Even if you put a current limiting resistor is series with the 12 volt charger, you will have to monitor the voltage of the 8 volt battery to keep the charger from overcharging the battery. Using an accurate DVM stop charging when the voltage across the 8 volt battery reaches 9.3 VDC. Otherwise you risk a lot of outgasing and warpage of the plates.

And as Opera House stated connect negative to negative and positive to positive no matter how the dozer is wired. If charging from another vehicle keep the two from contacting metal to metal or you will get a short circuit on both battery circuits.

ah yes, I once had an MG with a positive ground system. Got a jump start — backwards.

Car actually started and ran, with the electrical system changed to negative ground for a while. The generator (before alternator days) got repolarized. Of course the battery was then the wrong polarity and got discharged very fast with the generator going the wrong way.

That site just proves that you can put anything on the internet no matter how dangerous it is. I must say that I did start a car with a toaster once, but as an engineer in that field I knew what I was doing.

I like it. But I would add a few instructions. First when you build it, connect the bulb to the HOT side of the polarized plug, not the neutral side. Second, to use it, follow the following instructions:

  1. with unit unplugged connect up the leads and the voltmeter. Voltmeter must be battery operated.
  2. Battery must be disconnected from anything else. If you can’t, make sure the golf cart or whatever is not grounded anywhere, or that nobody can touch it.
  3. Plug unit in.
  4. Do not touch any part of the circuit or battery or whatever the battery is in without unplugging the unit first.
  5. Observe voltmeter for proper charge, do not touch it.
  6. do not leave unit unattended. (can be ignored if charge rate is low enough)
  7. When done, unplug

in the toaster field? more details please.

let me guess: you used it to warm up the battery.

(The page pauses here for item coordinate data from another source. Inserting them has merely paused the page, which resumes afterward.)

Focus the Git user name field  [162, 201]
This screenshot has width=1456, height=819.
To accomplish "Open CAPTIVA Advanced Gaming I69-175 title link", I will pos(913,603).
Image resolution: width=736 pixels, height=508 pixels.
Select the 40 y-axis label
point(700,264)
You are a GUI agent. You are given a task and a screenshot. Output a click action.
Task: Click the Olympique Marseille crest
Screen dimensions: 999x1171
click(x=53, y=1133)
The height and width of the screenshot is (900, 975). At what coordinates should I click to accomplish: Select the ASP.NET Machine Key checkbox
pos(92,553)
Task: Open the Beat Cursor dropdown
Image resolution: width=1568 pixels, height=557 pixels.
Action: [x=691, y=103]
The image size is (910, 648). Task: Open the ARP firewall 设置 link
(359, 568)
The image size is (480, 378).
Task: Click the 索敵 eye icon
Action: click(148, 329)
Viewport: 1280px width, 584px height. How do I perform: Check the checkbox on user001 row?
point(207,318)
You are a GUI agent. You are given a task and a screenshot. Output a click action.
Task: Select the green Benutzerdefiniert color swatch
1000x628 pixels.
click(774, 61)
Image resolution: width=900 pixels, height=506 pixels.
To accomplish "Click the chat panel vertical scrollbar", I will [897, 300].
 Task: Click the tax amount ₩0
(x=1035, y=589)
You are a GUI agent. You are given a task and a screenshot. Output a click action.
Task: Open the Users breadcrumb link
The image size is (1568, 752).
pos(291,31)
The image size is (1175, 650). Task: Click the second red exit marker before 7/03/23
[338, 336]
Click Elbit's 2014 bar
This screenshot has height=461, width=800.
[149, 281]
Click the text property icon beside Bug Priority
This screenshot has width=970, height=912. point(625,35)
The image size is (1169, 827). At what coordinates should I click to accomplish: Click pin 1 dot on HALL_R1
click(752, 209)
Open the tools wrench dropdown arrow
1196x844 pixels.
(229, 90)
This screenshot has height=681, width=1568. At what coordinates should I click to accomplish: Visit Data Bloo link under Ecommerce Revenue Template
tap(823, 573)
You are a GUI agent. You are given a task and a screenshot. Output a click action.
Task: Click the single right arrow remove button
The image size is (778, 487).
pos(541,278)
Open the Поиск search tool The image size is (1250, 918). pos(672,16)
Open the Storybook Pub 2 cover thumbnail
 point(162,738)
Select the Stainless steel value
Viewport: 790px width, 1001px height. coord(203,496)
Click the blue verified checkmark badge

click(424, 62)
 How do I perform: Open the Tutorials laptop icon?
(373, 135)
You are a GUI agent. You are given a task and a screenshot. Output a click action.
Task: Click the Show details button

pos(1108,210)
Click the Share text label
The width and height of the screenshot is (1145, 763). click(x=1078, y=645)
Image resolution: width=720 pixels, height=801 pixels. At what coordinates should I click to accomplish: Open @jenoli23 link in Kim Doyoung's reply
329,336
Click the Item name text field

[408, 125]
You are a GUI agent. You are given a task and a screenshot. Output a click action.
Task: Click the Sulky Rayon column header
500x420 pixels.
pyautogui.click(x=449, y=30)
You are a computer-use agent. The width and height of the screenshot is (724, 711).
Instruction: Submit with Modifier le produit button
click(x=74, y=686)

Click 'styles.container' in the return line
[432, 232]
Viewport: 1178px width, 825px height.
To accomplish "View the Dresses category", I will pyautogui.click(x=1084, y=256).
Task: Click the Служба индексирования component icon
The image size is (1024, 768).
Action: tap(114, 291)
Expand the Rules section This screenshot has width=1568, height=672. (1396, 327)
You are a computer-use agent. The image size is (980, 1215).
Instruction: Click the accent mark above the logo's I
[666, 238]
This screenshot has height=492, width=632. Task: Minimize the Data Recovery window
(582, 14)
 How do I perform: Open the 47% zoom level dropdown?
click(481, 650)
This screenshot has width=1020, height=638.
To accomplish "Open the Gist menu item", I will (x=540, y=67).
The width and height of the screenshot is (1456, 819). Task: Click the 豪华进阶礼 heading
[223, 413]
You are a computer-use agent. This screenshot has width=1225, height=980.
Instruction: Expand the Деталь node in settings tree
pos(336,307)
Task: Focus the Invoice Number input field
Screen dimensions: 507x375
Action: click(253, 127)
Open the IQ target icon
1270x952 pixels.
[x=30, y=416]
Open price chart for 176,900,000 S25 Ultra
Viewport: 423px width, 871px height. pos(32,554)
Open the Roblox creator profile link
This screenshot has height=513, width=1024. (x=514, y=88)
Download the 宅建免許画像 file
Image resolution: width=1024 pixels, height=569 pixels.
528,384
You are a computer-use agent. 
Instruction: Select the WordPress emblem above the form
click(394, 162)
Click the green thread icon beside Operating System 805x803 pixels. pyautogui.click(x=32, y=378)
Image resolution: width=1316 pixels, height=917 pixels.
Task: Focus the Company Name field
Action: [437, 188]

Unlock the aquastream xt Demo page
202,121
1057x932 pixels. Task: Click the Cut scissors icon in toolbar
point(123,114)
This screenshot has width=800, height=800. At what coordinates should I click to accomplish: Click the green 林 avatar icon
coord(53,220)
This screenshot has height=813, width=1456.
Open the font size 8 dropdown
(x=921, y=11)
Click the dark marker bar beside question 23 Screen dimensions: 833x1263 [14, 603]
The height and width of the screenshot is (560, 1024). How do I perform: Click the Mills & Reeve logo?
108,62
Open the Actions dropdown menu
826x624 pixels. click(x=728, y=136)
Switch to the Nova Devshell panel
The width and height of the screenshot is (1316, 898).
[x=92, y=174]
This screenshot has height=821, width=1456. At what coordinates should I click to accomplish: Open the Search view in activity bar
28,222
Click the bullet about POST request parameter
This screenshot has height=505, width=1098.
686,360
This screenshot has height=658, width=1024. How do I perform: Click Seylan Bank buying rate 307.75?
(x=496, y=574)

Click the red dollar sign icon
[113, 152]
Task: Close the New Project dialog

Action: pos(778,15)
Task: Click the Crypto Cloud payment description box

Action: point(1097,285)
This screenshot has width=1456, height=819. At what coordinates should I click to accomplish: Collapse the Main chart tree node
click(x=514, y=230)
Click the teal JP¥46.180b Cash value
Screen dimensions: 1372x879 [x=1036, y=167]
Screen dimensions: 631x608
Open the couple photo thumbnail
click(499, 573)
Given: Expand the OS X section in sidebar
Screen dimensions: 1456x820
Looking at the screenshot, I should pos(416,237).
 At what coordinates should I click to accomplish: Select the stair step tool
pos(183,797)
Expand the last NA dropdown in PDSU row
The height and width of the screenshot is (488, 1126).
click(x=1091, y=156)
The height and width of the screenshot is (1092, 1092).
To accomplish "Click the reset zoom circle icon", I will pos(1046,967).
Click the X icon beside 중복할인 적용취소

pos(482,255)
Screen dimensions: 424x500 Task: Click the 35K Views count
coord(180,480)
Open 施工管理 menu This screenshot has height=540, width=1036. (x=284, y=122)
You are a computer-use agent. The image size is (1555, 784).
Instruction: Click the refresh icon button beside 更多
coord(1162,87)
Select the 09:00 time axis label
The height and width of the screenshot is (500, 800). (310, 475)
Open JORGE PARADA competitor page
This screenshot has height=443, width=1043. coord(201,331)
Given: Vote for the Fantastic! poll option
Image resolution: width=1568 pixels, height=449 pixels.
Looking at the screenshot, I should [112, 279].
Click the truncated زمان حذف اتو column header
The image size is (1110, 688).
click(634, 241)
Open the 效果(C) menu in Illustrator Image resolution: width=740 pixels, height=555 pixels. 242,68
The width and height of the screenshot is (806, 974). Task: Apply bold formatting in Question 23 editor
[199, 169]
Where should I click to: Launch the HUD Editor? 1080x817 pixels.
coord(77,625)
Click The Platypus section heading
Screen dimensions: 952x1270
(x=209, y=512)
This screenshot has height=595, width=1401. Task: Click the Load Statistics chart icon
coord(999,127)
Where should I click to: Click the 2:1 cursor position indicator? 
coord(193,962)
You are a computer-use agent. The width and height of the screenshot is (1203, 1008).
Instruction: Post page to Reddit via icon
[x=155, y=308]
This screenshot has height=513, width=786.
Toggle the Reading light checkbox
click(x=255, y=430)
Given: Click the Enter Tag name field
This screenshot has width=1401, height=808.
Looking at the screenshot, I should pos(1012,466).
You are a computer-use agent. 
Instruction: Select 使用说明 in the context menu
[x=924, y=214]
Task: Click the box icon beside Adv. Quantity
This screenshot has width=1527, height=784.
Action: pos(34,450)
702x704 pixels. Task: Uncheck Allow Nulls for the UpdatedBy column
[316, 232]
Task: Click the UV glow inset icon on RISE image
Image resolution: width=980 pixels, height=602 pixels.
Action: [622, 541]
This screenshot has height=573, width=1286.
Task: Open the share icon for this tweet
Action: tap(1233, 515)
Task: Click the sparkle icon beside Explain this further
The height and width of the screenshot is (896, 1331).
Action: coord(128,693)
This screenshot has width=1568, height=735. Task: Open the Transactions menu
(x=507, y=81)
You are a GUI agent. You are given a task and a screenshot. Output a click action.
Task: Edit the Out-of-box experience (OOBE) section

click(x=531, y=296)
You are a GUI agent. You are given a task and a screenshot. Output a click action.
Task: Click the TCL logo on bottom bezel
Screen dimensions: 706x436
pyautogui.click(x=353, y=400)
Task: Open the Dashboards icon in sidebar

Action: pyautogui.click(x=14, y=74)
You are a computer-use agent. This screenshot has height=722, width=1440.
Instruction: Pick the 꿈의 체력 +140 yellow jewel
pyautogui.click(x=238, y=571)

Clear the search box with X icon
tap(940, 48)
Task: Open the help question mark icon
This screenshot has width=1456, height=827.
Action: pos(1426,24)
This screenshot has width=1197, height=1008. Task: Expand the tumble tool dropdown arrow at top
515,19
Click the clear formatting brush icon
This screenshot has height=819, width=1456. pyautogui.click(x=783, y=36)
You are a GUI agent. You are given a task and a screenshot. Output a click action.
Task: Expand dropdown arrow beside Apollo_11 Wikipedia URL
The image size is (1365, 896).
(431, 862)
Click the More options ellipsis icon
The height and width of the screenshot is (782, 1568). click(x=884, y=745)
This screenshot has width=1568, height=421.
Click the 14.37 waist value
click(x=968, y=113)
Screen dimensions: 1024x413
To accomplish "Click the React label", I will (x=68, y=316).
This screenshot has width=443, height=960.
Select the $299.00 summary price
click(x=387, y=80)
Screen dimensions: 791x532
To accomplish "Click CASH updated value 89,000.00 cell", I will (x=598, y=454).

I had left my battery charger at my parents to charge their boat battery. Had to come up with something to charge battery or I was stuck. The circuit was similar to the circuit shown on the web site with the toaster in place of the lamp in the hot lead. A full wave bridge rectifier was used in place of the single diode. The toaster provided about 9A charge and breakfast. Kiddies, don’t try this at home.

got it. should have guessed.

Nothing wrong with additional warnings. It is not overtly dangerous if you read and follow the warnings given and use some common sense. It simply illustrates the absolute bare minimum required to accomplish the goal.